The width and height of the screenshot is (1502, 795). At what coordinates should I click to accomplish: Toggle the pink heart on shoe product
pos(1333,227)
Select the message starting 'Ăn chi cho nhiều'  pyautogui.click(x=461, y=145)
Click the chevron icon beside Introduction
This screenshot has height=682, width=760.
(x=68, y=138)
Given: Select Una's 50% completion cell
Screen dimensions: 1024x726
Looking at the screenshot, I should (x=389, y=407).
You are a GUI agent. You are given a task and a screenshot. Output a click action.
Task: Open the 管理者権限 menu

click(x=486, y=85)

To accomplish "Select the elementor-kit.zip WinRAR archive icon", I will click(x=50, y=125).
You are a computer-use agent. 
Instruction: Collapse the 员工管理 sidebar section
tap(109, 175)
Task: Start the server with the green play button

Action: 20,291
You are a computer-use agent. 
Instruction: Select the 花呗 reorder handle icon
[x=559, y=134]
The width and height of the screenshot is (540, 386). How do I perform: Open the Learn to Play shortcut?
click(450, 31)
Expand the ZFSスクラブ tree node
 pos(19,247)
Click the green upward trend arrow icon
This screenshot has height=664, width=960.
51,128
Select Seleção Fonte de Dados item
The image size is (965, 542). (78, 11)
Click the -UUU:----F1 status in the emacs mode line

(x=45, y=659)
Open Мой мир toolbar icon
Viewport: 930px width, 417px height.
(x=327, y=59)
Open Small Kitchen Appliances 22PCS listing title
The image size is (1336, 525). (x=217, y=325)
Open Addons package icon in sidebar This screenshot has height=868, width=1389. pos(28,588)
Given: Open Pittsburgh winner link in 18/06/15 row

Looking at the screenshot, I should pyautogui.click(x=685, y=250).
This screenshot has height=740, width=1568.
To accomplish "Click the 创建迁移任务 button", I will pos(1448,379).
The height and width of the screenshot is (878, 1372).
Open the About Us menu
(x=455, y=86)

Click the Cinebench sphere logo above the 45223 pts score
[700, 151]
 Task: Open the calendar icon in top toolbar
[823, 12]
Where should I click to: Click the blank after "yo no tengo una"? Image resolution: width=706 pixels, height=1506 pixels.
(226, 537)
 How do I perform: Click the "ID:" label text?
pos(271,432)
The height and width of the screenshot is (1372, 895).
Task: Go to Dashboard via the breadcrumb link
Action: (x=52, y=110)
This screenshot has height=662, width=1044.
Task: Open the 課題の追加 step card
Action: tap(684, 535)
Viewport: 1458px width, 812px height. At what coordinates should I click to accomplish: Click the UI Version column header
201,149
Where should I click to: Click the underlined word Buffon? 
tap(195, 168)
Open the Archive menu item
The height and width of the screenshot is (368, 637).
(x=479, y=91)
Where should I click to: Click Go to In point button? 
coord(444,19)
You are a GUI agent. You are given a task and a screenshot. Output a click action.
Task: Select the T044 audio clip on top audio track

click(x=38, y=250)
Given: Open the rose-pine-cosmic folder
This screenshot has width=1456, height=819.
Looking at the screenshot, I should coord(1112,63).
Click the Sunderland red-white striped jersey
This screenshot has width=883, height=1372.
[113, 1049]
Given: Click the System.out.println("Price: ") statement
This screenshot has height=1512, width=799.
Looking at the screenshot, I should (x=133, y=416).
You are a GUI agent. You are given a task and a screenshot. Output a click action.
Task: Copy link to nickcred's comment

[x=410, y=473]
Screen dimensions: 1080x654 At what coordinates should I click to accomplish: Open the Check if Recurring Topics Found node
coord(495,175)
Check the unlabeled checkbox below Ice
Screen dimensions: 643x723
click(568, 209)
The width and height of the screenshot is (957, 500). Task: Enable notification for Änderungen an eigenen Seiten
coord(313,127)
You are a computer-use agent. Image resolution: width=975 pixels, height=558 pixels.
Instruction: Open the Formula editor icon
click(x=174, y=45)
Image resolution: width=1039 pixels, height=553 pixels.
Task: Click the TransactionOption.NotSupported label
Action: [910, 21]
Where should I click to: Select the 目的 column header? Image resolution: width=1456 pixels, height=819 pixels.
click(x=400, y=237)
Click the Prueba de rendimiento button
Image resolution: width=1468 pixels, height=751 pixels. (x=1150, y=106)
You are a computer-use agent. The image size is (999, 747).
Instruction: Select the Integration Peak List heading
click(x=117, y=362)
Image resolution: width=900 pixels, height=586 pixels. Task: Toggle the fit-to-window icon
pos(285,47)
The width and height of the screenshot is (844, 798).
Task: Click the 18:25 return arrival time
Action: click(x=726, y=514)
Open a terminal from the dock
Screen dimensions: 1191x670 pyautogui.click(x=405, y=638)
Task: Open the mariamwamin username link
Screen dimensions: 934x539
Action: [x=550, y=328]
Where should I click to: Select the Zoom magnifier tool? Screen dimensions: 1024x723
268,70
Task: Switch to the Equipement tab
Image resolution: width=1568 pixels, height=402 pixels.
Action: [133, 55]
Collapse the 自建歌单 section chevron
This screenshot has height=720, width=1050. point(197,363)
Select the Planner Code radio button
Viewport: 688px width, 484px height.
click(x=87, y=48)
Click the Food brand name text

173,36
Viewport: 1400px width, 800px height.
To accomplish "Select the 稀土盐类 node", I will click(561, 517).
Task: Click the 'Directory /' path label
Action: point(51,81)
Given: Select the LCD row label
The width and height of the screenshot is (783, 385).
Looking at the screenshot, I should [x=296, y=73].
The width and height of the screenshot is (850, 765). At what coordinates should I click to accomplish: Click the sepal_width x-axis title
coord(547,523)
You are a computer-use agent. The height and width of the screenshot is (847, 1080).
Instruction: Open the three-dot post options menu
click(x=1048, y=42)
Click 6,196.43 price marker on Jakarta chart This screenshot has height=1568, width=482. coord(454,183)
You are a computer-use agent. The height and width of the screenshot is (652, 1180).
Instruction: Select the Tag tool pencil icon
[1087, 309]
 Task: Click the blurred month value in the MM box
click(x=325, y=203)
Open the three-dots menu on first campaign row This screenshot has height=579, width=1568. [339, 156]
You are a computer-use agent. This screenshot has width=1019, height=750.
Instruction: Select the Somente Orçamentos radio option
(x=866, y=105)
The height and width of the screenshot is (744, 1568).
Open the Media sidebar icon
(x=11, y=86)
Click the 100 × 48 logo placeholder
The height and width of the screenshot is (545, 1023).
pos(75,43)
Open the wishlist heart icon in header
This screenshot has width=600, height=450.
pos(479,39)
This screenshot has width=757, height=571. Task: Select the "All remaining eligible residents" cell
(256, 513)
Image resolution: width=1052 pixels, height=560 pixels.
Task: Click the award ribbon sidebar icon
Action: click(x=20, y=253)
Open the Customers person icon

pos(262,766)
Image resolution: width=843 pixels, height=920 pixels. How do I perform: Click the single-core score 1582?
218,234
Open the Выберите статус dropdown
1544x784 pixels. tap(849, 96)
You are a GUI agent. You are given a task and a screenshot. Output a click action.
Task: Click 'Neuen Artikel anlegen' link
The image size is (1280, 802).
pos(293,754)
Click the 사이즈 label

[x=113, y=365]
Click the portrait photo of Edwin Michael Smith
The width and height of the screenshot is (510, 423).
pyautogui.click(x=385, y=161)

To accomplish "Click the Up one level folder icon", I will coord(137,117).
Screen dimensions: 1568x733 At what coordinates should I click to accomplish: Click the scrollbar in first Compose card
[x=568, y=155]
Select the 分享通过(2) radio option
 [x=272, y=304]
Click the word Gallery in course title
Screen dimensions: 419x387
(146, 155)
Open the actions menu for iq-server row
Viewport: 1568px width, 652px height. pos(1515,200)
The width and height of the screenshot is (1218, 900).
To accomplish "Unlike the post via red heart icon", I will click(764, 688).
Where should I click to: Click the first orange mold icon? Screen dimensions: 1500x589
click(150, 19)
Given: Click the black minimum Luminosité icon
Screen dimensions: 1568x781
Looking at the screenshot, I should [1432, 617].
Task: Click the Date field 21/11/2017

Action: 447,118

+++++

Would you restate exactly the lines of the material above, from its opening line through the line with "Given: Select Una's 50% completion cell", and output only those?

* Exercise answer *
The width and height of the screenshot is (1502, 795). At what coordinates should I click to accomplish: Toggle the pink heart on shoe product
pos(1333,227)
Select the message starting 'Ăn chi cho nhiều'  pyautogui.click(x=461, y=145)
Click the chevron icon beside Introduction
This screenshot has height=682, width=760.
(x=68, y=138)
Given: Select Una's 50% completion cell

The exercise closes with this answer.